((

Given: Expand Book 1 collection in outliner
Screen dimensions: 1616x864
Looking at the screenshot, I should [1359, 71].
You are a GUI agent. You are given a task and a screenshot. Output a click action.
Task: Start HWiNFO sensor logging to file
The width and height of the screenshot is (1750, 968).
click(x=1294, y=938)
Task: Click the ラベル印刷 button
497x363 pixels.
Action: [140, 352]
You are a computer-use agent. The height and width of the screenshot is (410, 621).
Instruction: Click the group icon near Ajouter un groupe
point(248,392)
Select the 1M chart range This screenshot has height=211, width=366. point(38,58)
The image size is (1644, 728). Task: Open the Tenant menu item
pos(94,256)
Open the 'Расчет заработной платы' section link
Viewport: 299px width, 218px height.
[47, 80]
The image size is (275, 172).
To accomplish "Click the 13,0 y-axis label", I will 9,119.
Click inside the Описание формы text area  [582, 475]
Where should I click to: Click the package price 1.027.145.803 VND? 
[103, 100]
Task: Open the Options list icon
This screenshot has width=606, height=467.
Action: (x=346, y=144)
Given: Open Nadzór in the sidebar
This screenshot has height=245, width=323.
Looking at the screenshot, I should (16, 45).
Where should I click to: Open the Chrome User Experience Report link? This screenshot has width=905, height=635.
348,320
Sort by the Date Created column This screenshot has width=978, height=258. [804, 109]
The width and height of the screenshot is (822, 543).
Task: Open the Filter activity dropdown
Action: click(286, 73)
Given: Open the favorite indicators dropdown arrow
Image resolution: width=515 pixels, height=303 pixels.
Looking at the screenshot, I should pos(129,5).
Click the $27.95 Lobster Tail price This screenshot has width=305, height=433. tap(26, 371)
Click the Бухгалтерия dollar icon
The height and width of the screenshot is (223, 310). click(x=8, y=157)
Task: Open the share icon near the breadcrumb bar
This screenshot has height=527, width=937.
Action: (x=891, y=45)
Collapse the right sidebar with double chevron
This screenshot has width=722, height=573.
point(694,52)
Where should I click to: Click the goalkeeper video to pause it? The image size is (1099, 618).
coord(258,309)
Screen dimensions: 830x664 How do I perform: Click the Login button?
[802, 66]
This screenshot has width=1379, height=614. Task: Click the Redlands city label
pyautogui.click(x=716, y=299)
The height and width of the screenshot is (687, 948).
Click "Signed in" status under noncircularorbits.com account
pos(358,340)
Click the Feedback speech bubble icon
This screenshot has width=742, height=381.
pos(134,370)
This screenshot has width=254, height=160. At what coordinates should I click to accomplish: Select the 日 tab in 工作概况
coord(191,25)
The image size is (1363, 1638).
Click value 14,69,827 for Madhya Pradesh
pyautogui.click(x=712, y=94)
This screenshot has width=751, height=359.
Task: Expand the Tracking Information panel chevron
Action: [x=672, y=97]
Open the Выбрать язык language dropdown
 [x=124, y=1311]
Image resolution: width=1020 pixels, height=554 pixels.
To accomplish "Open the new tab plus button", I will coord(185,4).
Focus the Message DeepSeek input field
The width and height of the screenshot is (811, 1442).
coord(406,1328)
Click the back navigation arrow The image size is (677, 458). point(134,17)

))

Problem statement
Arrange every line of the records above as a Markdown table with a "Row" column for the row number and a "Record Line" column for the line, skipping any blank lines.

Written response
| Row | Record Line |
|---|---|
| 1 | Given: Expand Book 1 collection in outliner |
| 2 | Screen dimensions: 1616x864 |
| 3 | Looking at the screenshot, I should [1359, 71]. |
| 4 | You are a GUI agent. You are given a task and a screenshot. Output a click action. |
| 5 | Task: Start HWiNFO sensor logging to file |
| 6 | The width and height of the screenshot is (1750, 968). |
| 7 | click(x=1294, y=938) |
| 8 | Task: Click the ラベル印刷 button |
| 9 | 497x363 pixels. |
| 10 | Action: [140, 352] |
| 11 | You are a computer-use agent. The height and width of the screenshot is (410, 621). |
| 12 | Instruction: Click the group icon near Ajouter un groupe |
| 13 | point(248,392) |
| 14 | Select the 1M chart range This screenshot has height=211, width=366. point(38,58) |
| 15 | The image size is (1644, 728). Task: Open the Tenant menu item |
| 16 | pos(94,256) |
| 17 | Open the 'Расчет заработной платы' section link |
| 18 | Viewport: 299px width, 218px height. |
| 19 | [47, 80] |
| 20 | The image size is (275, 172). |
| 21 | To accomplish "Click the 13,0 y-axis label", I will 9,119. |
| 22 | Click inside the Описание формы text area  [582, 475] |
| 23 | Where should I click to: Click the package price 1.027.145.803 VND?  |
| 24 | [103, 100] |
| 25 | Task: Open the Options list icon |
| 26 | This screenshot has width=606, height=467. |
| 27 | Action: (x=346, y=144) |
| 28 | Given: Open Nadzór in the sidebar |
| 29 | This screenshot has height=245, width=323. |
| 30 | Looking at the screenshot, I should (16, 45). |
| 31 | Where should I click to: Open the Chrome User Experience Report link? This screenshot has width=905, height=635. |
| 32 | 348,320 |
| 33 | Sort by the Date Created column This screenshot has width=978, height=258. [804, 109] |
| 34 | The width and height of the screenshot is (822, 543). |
| 35 | Task: Open the Filter activity dropdown |
| 36 | Action: click(286, 73) |
| 37 | Given: Open the favorite indicators dropdown arrow |
| 38 | Image resolution: width=515 pixels, height=303 pixels. |
| 39 | Looking at the screenshot, I should pos(129,5). |
| 40 | Click the $27.95 Lobster Tail price This screenshot has width=305, height=433. tap(26, 371) |
| 41 | Click the Бухгалтерия dollar icon |
| 42 | The height and width of the screenshot is (223, 310). click(x=8, y=157) |
| 43 | Task: Open the share icon near the breadcrumb bar |
| 44 | This screenshot has height=527, width=937. |
| 45 | Action: (x=891, y=45) |
| 46 | Collapse the right sidebar with double chevron |
| 47 | This screenshot has width=722, height=573. |
| 48 | point(694,52) |
| 49 | Where should I click to: Click the goalkeeper video to pause it? The image size is (1099, 618). |
| 50 | coord(258,309) |
| 51 | Screen dimensions: 830x664 How do I perform: Click the Login button? |
| 52 | [802, 66] |
| 53 | This screenshot has width=1379, height=614. Task: Click the Redlands city label |
| 54 | pyautogui.click(x=716, y=299) |
| 55 | The height and width of the screenshot is (687, 948). |
| 56 | Click "Signed in" status under noncircularorbits.com account |
| 57 | pos(358,340) |
| 58 | Click the Feedback speech bubble icon |
| 59 | This screenshot has width=742, height=381. |
| 60 | pos(134,370) |
| 61 | This screenshot has width=254, height=160. At what coordinates should I click to accomplish: Select the 日 tab in 工作概况 |
| 62 | coord(191,25) |
| 63 | The image size is (1363, 1638). |
| 64 | Click value 14,69,827 for Madhya Pradesh |
| 65 | pyautogui.click(x=712, y=94) |
| 66 | This screenshot has width=751, height=359. |
| 67 | Task: Expand the Tracking Information panel chevron |
| 68 | Action: [x=672, y=97] |
| 69 | Open the Выбрать язык language dropdown |
| 70 |  [x=124, y=1311] |
| 71 | Image resolution: width=1020 pixels, height=554 pixels. |
| 72 | To accomplish "Open the new tab plus button", I will coord(185,4). |
| 73 | Focus the Message DeepSeek input field |
| 74 | The width and height of the screenshot is (811, 1442). |
| 75 | coord(406,1328) |
| 76 | Click the back navigation arrow The image size is (677, 458). point(134,17) |